Basically, we have implemented a semantic search engine for our user profiles which is really good as of the moment however, we are now having an increasing user base from Spain and Italy that we wanted to support multi-lingual capabilities on our search, since their profile info are written into their native language (e.g., Spanish, Italian)
We are currently using text2vec-transformers with Weaviate pre-built image:
semitechnologies/transformers-inference:sentence-transformers-multi-qa-MiniLM-L6-cos-v1 which looks like not meant for multi-lingual support?
So basically, its a 3-part question:
- Changing the ML model requires re-vectorization of existing data, right?
- What Weaviate pre-built ML images would you recommend for multi-lingual support?

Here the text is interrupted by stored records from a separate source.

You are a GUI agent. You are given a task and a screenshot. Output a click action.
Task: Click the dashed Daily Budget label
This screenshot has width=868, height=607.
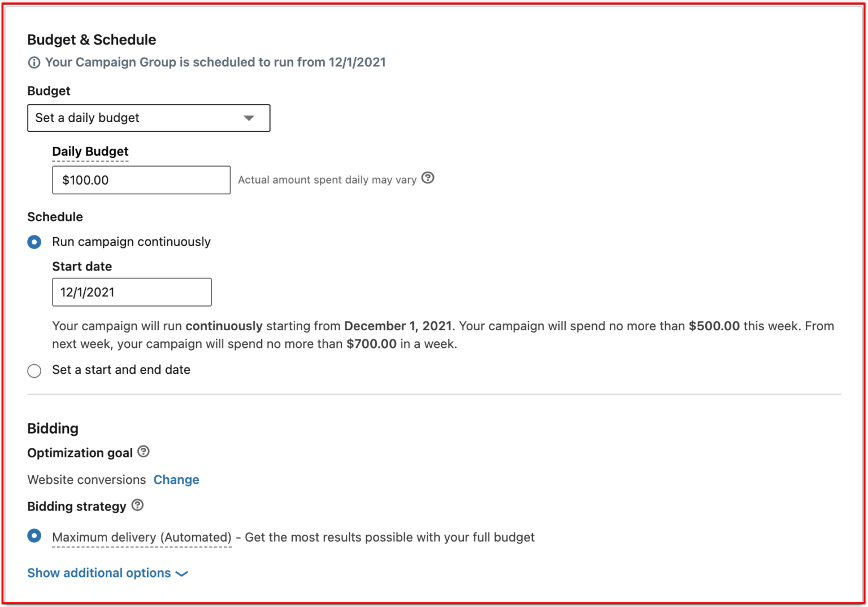[x=90, y=151]
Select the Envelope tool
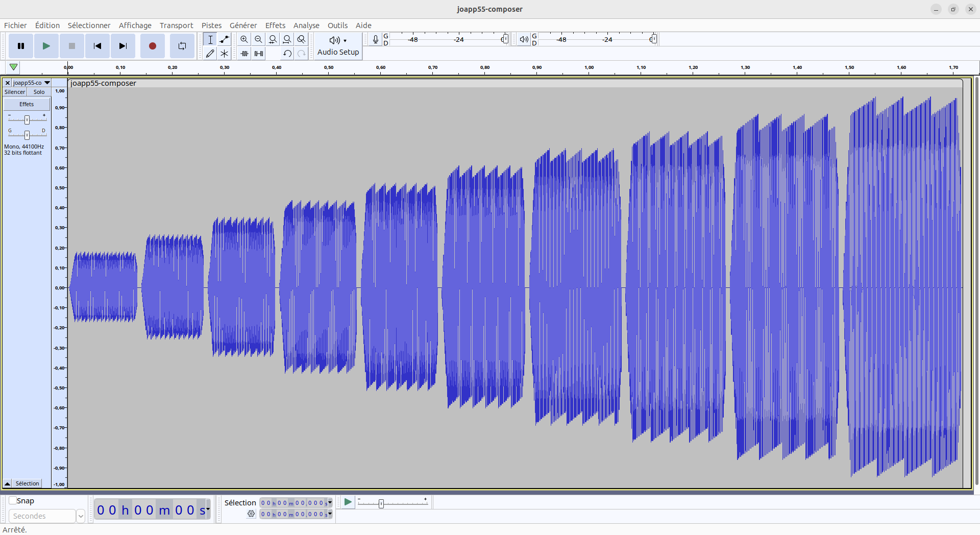The height and width of the screenshot is (535, 980). tap(224, 39)
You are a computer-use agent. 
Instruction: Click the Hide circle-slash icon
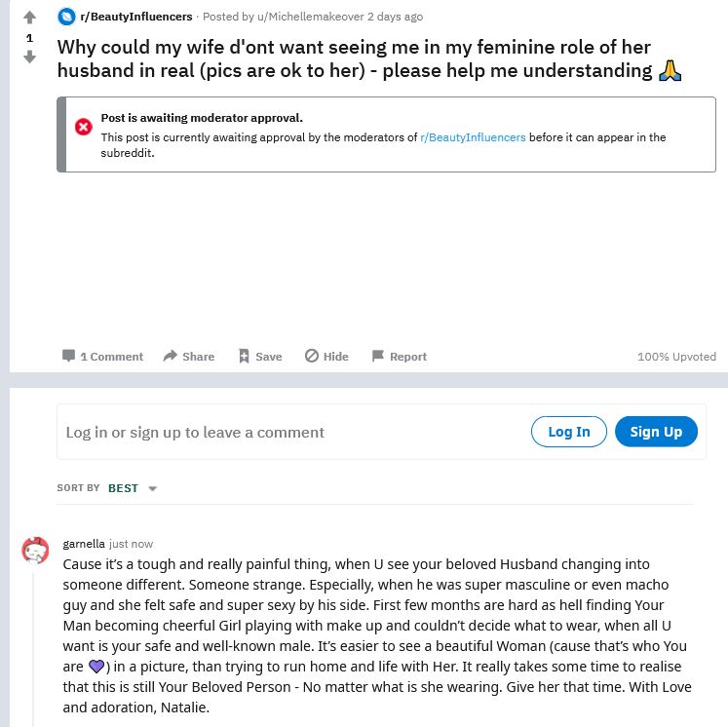point(312,356)
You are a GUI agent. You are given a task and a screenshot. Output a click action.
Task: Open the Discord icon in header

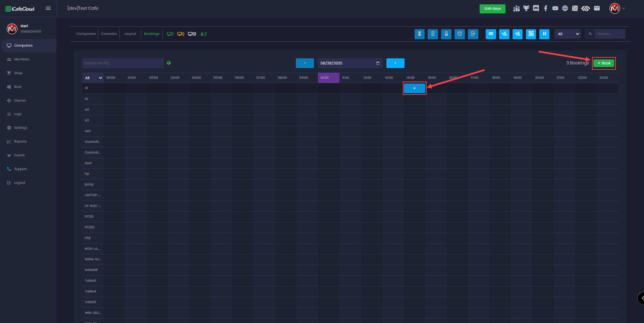click(536, 8)
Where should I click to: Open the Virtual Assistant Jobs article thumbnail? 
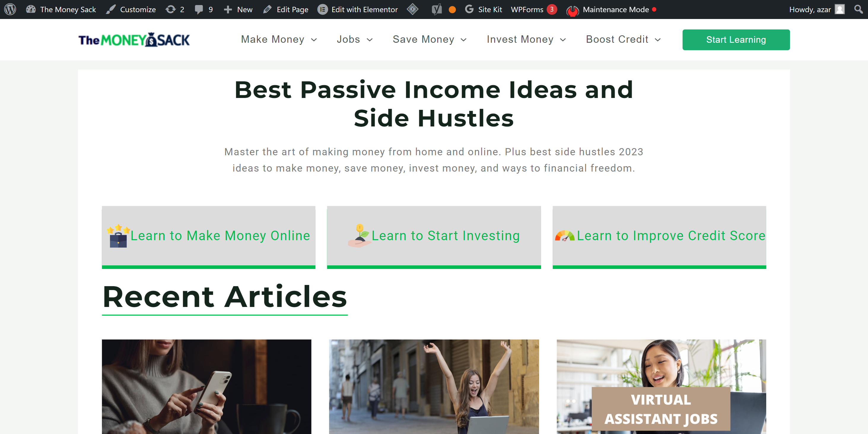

- Lastly, after changing to a multi-lingual model, does this mean using a hybrid-search query in any language can be able to provide me good results?
For example, we have a user profile that states its basic info “I am good in playing drums or any percussion instrument” then does searching a query like:
- Buscando músicos que saben tocar la batería (in Spanish)
- Cerco musicisti che sappiano suonare la batteria (in Italian)
which just means in English “Looking for musicians who knows to play drums” - will it give me the results as intended? My worry is that I saw this blog about the current limitations of Weaviate with non-English languages. Thanks!